Personal information
- Born: 23 October 1936
- Died: 23 April 1991 (aged 54)
- Original team: Ormond (VAFA)
- Height: 178 cm (5 ft 10 in)
- Weight: 76 kg (168 lb)

Playing career^{1}
- Years: Club / Games (Goals)
- 1957–1959: Melbourne / 29 (14)
- ^{1} Playing statistics correct to the end of 1959.

= Peter Brenchley =

Australian rules footballer

Peter Brenchley (23 October 1936 – 23 April 1991) was an Australian rules footballer who played for Melbourne in the Victorian Football League (VFL) during the late 1950s.

Despite managing only 29 games of league football, Brenchley played in two premiership sides. In each of his three seasons he appeared in a Grand Final, winning flags in 1957 and 1959. Such was Melbourne's strength in this era that Brenchley finished on a losing team in only four games.

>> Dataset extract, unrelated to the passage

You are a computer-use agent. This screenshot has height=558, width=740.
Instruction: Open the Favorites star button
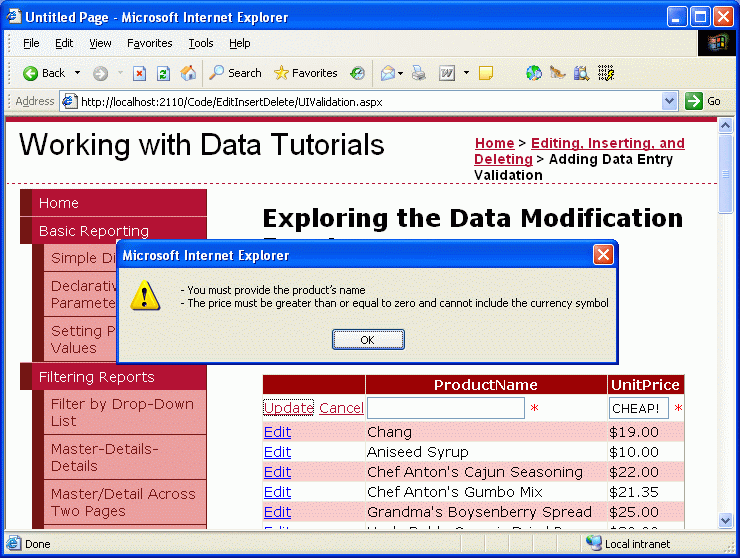coord(305,73)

After leaving Melbourne, Brenchley moved to South Australia and played with Norwood in the South Australian National Football League during 1960 and 1961. He then returned to Victoria and played with Waverley in the Victorian Football Association for five seasons, where he won a premiership in 1965. In August 1966, Brenchley retired after he was suspended for the rest of the 1966 season plus twelve matches in 1967 for charging, striking and using abusive language towards field umpire David Jackson. He made a comeback in 1970 for Camberwell and coached there until 1971.